1. benim için en güzel kısmı 45 dakikalık çalışmanın ardından girilen 15 dakikalık bilinçli uyku halidir.

    ben kim, sen kim, neredeyiz, yanımda uzanan annem mi, bugün günlerden ne, hangi senedeyiz...
  2. planlı-programlı şekilde icra edildiğinde belli bir zümreye ait olmayan, hatta vücut geliştirme ve benzeri aktivitelere hitap eden kesimden çok daha geniş bir kesime hitap edebilecek spor(!) dalı.
  3. yoga (sanskrit, hindistan kaynaklı fiziksel ve zihinsel disiplinleri tarif etmek için kullanılan bir kelimedir. aynı zamanda hinduizm, budizm ve jainizm'de çeşitli meditatif uygulamalara da yoga adı verilmektedir. hinduizm'de, altı geleneksel felsefe okulundan (āstika) biri olarak kabul edilir.

    sanskrit dilinde yoga kelimesi pek çok anlama sahiptir; "kontrol etmek", "boyunduruk altına almak" veya "birleştirmek" anlamına gelen sanskrit "yuj" kelimesinden türemiştir. "kavuşma", "bir araya gelme", "birlik", "karşılaşma" ve "yöntem" olarak çevrilebilir.
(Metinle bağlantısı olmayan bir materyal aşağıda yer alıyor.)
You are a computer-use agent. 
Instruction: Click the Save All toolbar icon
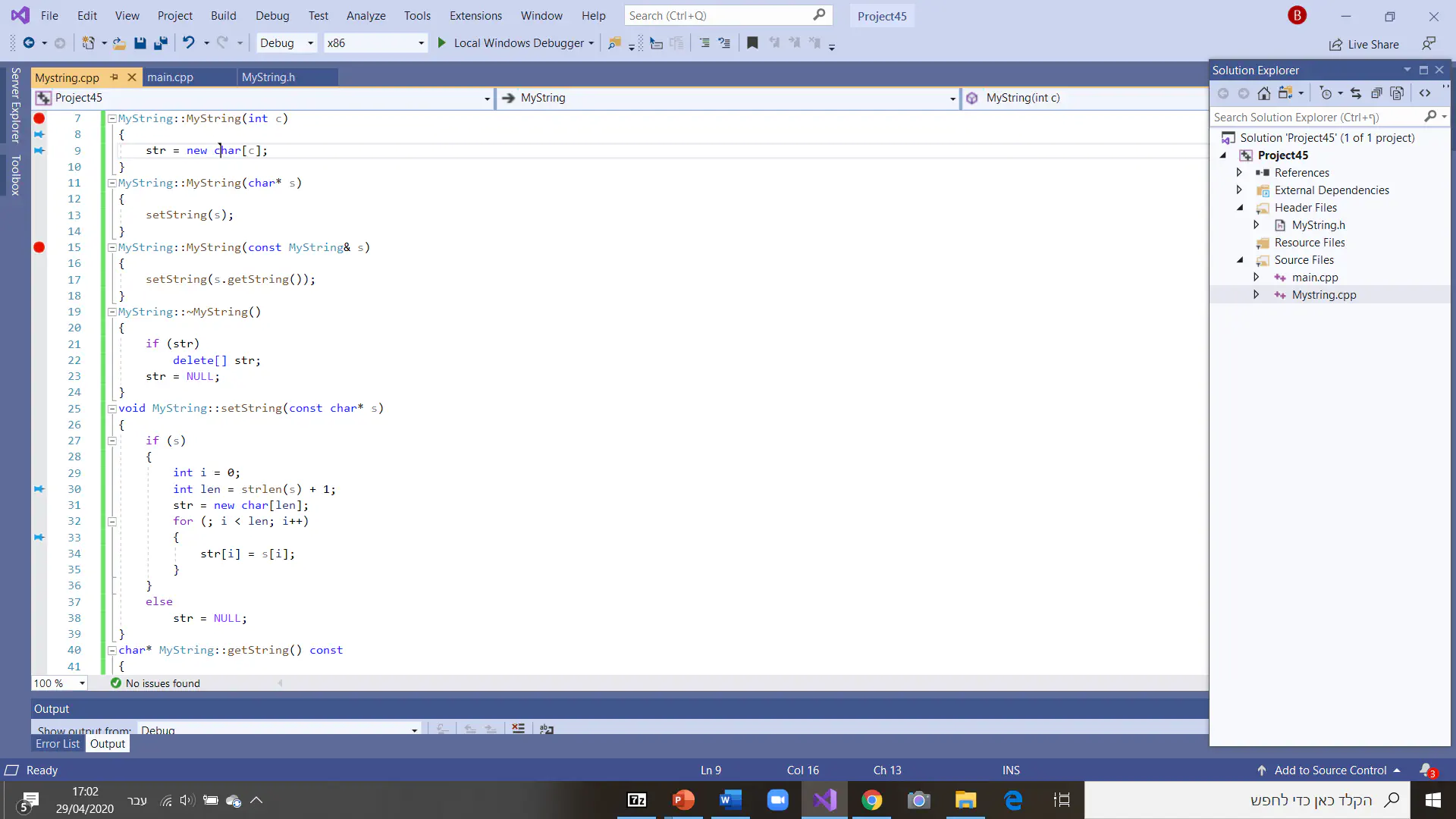pos(160,43)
    yoga, evrenin olumsuzluklarından etkilenmeden yaşayarak, her an aklın sakinliği ve huzuru içinde olabilmektir. yoga bir din değildir veya bir dogma anlamına gelmez.

    yoga bilminin kurucusu olan patanjali aydınlanma için 8 basamaklı bir yol önermiştir:

    yama (beş "geri çekilme"): zarar vermeme, doğruluk, çalmama, tensel zevkleri kontrol etme, istifçilik yapmama
    niyama (beş "gözlem"): arı olma, halinden memnun olma, ateşli istek, okuma, hatırlama
    asana: kelime anlamı "oturma yeri", patanjali'nin yoga sutra'larında meditasyonda kullanılan oturma duruşunu ifade etmektedir.
    pranayama ("nefesi askıya alma"): prāna, nefes, "āyāma", durdurmak demektir. ayrıca, yaşam gücünün kontrolü olarak da yorumlanabilir.
    pratyahara ("tecrit"): dış nesnelerden duyu organlarını geri çekmedir.
    dharana ("konsantrasyon"): dikkati tek bir nesne üzerine odaklamadır.
    dhyana ("meditasyon"): meditasyon nesnesinin doğası üzerine yoğun tefekkürdür.
    samādhi ("özgürleşme"): meditasyon nesnesi ile şuurun birleşmesidir.
  4. ilk fırsatta eğitimini alıp kendimi geliştirmek istediğim konu

    edit : hedeflerimi gerceklestirmek adına 09/08/2016 da olimpos'ta egitmenlik sertifikasını almaya giderek yeni bir ben'e ilk adım . (bkz: dönüşüm muhteşem olacak)
  5. sanskrit, hindistan kökenli fiziksel ve zihinsel disiplinler için kullanılan bir kelime. sanskrit dilindeki kontrol etmek kelimesinden türemiştir.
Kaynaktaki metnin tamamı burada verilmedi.